Wednesday, July 16, 2014

41 Weeks In, 41 Week Out

41 weeks is all the time it took for me to grow a human. To me, that is a pretty impressive feat in such a relatively short amount of time. Last week, on July 9, Crosby was exactly 41 weeks old. That means he has now been living and breathing here on the outside for longer than it took me to form him on the inside.

While I certainly don't miss pregnancy, I do miss having him with me everywhere I went. Knowing that he was safe and that where I'd go, he'd go, provided a sense of comfort. I remember sitting pregnant at my desk at work and feeling him kick kick kick. I would think about how soon there would be a time that I would be sitting at that desk working and my baby would miles away, being looked after by someone else and not right there with me. I tried not to think about it, tried to just be grateful that he was healthy, I was having a healthy pregnancy and not to worry about the coming days when we would be separate.

Before Crosby, I never knew the weight that motherhood carried with it. Heck, I didn't even have a clue as I carried him around with me those 41 weeks. But the gravity that comes with being a momma is so immense, it grabs your heart, fills your cup with a joy that overflows, a love that weighs you down and is deeper than any ocean. It’s the purest feeling, a swelling in your soul that is inexplicable. And I never even knew it existed. I never understood the weight. Until him.

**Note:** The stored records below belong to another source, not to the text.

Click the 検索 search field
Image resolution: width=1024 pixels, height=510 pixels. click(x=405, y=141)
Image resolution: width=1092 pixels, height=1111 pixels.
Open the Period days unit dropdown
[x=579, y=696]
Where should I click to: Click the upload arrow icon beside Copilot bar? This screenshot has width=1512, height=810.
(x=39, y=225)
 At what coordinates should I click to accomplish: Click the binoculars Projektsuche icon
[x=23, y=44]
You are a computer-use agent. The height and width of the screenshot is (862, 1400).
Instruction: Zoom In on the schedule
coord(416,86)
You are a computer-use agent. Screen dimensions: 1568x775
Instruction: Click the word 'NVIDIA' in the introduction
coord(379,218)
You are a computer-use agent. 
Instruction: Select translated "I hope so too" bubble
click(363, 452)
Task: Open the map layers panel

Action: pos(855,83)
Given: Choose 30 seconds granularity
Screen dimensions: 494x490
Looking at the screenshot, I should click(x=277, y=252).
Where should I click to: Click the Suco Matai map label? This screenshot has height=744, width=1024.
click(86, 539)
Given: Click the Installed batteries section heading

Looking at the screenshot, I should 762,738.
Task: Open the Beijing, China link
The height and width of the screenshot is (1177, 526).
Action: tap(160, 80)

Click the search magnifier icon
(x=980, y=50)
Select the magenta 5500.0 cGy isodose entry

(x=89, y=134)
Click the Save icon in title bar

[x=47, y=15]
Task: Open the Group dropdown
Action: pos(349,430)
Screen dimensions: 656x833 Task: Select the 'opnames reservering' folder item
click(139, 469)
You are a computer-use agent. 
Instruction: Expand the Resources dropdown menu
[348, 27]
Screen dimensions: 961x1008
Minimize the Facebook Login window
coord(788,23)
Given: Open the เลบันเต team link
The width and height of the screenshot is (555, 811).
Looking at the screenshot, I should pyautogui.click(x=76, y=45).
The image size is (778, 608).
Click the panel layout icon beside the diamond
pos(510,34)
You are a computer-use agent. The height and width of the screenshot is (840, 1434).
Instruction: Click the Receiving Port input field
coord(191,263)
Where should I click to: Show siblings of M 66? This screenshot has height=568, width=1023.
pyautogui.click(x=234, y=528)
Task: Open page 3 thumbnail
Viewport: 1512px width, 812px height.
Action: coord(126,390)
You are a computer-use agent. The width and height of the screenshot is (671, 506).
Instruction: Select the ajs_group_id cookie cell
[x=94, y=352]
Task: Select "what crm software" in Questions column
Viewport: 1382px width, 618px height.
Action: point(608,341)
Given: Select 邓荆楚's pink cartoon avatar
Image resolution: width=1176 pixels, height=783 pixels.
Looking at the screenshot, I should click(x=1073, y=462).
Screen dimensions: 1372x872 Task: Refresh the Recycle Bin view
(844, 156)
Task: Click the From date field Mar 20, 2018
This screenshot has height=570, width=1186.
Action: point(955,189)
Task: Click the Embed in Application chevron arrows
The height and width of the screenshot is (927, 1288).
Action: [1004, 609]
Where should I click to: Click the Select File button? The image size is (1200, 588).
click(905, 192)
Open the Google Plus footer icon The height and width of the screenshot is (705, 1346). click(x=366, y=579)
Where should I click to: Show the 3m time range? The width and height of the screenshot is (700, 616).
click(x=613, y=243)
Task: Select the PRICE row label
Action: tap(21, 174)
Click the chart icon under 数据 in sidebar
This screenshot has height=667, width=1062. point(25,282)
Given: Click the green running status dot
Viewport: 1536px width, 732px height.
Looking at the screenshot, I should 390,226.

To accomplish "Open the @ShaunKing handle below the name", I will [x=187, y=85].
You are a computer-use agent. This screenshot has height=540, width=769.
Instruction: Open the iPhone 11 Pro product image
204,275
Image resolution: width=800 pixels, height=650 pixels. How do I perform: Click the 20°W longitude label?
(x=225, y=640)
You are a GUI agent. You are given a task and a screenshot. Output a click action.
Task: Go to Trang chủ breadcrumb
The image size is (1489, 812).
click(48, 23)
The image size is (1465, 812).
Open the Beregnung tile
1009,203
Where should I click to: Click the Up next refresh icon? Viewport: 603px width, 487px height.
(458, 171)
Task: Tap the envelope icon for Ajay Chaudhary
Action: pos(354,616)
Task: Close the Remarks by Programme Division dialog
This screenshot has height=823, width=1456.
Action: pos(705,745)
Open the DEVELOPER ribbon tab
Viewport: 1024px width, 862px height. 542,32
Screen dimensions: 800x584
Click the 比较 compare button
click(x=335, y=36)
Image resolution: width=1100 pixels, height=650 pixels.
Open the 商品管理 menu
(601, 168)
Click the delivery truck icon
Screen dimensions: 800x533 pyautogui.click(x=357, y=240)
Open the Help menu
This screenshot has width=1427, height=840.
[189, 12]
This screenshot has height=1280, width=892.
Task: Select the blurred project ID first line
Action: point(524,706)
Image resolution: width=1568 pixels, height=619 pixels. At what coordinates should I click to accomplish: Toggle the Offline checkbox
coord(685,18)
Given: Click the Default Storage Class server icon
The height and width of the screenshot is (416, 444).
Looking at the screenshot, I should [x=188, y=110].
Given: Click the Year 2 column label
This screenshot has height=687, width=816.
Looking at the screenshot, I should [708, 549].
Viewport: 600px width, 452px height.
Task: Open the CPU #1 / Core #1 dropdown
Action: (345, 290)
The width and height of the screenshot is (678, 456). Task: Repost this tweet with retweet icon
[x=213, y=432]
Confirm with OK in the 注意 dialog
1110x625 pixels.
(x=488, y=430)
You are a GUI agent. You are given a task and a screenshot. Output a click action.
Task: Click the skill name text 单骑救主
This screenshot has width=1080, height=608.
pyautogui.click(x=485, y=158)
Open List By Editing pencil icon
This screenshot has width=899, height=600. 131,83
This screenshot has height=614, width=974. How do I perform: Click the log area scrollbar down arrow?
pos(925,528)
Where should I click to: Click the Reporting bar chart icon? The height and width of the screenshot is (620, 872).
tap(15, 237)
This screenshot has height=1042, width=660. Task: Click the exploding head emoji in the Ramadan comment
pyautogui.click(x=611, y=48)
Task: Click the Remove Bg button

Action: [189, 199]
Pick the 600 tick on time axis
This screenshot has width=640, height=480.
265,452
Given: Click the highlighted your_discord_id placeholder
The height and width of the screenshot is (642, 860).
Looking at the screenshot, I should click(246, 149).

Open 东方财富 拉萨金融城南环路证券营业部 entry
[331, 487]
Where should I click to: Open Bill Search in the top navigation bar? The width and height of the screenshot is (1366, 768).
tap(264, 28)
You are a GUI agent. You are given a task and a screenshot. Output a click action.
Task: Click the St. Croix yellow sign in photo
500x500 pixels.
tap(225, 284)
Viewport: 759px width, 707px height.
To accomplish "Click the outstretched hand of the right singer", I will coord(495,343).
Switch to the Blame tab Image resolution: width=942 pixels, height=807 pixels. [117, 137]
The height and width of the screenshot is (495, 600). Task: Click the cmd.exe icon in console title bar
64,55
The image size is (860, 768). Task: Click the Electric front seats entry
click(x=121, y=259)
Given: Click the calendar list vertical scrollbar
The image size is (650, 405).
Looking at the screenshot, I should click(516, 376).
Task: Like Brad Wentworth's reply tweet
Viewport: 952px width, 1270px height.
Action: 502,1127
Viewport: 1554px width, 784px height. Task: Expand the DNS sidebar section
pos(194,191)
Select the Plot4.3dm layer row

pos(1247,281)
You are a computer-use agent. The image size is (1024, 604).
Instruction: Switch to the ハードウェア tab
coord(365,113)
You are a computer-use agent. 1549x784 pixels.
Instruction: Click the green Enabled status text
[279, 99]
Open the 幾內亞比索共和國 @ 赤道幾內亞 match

Crozzie Bear, I am lucky to know you, lucky to share this portion of our lives together, lucky to be your Momma. I loved those 41 weeks of you growing under my heart and I have grown more and more in love with you the past 41 weeks since your birth. I am regularly brought to tears, overwhelmed by the amount of love and I grasp for courage everyday and wisdom to be the momma you so much deserve. Motherhood, with all it's weight, has been by far the most amazing transformation. It's changed me forever. For good.